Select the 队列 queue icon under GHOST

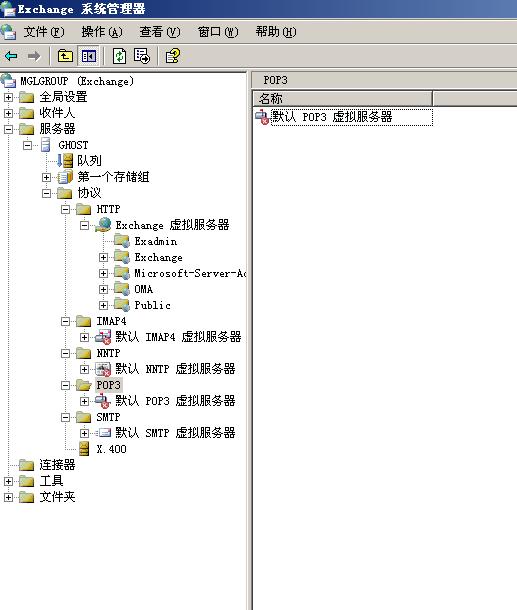tap(65, 160)
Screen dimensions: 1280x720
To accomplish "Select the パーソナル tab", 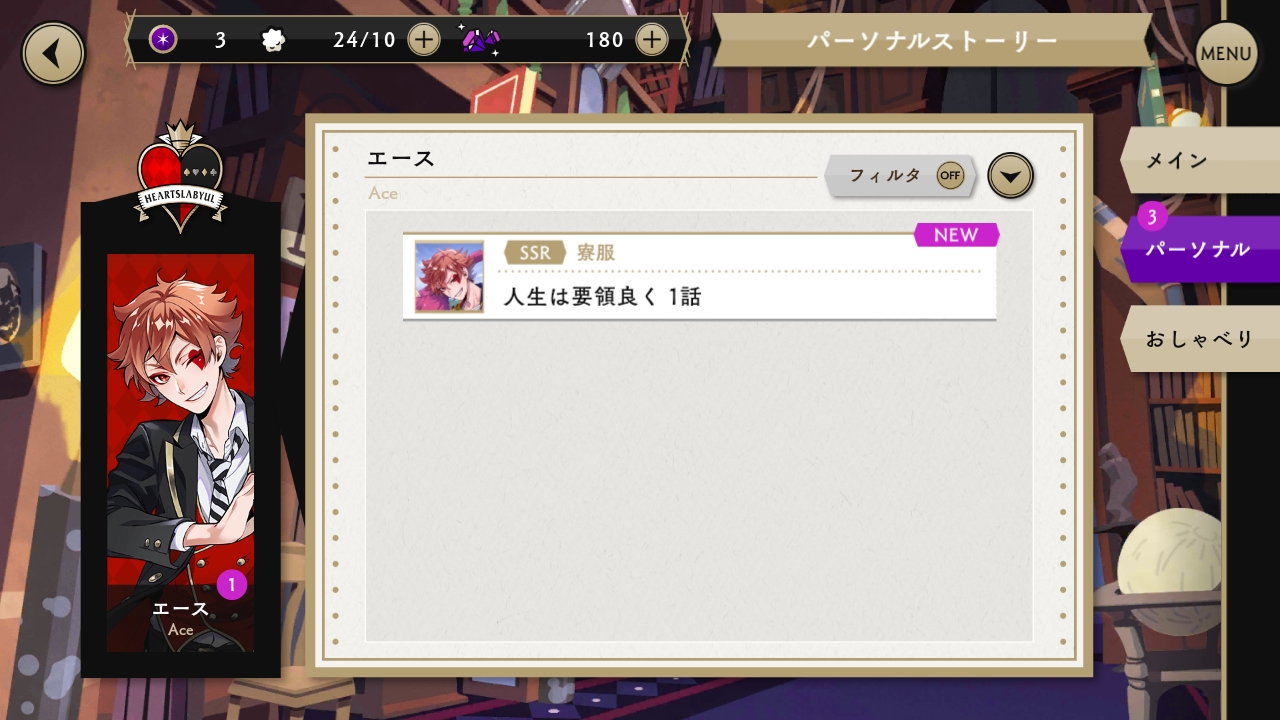I will (1200, 249).
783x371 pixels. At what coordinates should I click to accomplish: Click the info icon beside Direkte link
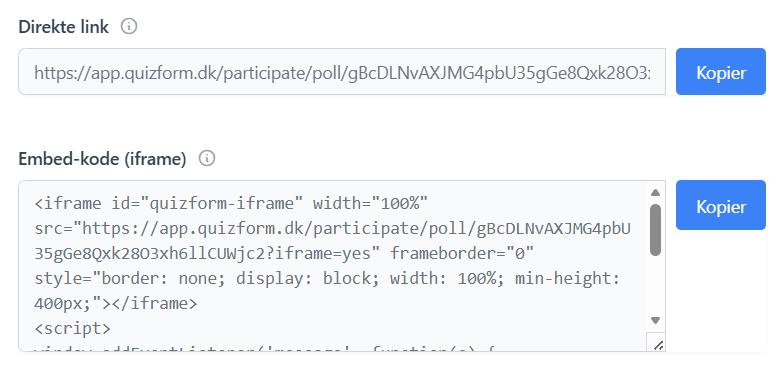coord(129,26)
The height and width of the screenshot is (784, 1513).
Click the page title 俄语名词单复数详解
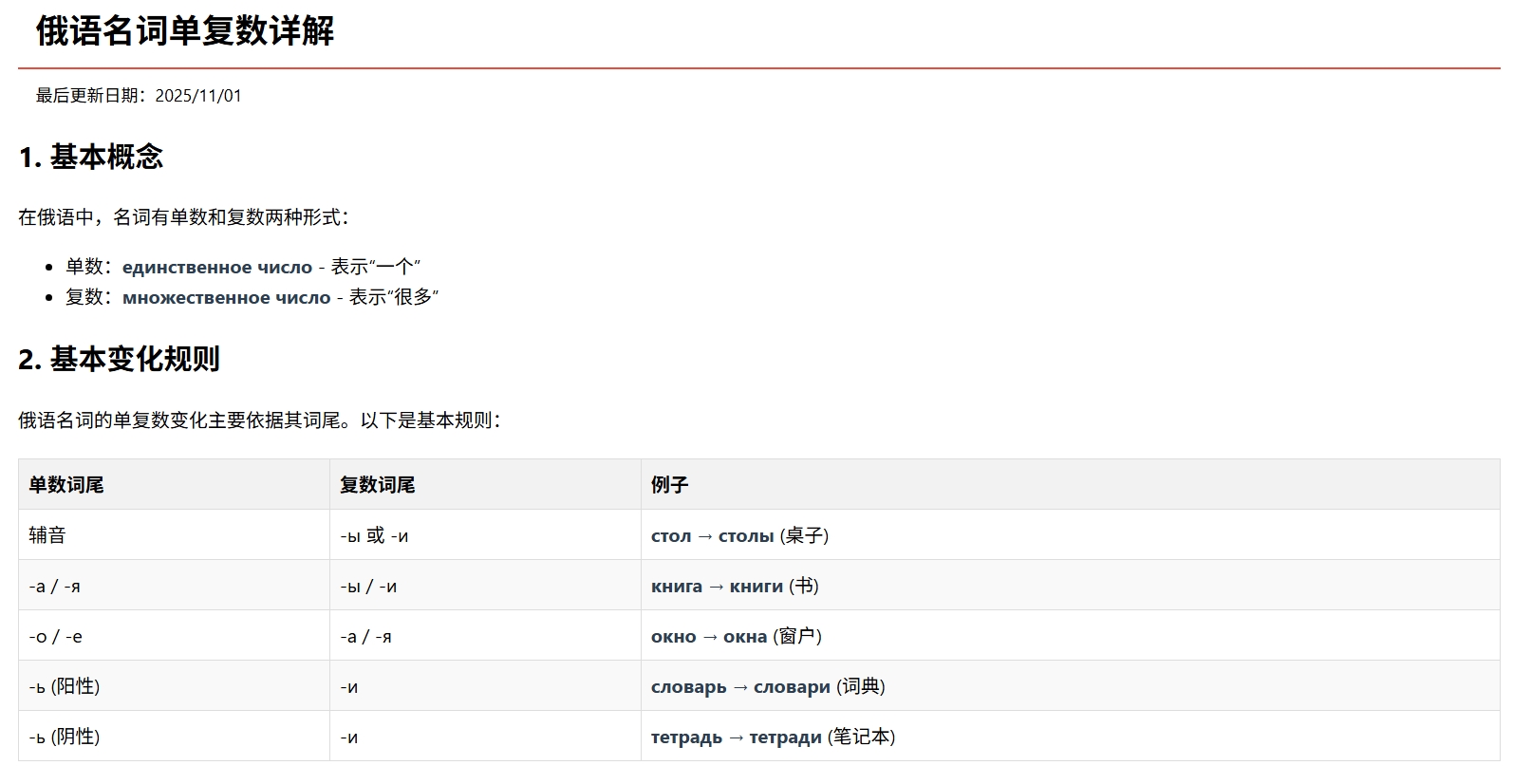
□ □ □ □
Starting at the line that contains "The height and", retype every line through the end of the material exactly as written, including both end lines but no pictures.

Written answer:
The height and width of the screenshot is (784, 1513).
Click the page title 俄语名词单复数详解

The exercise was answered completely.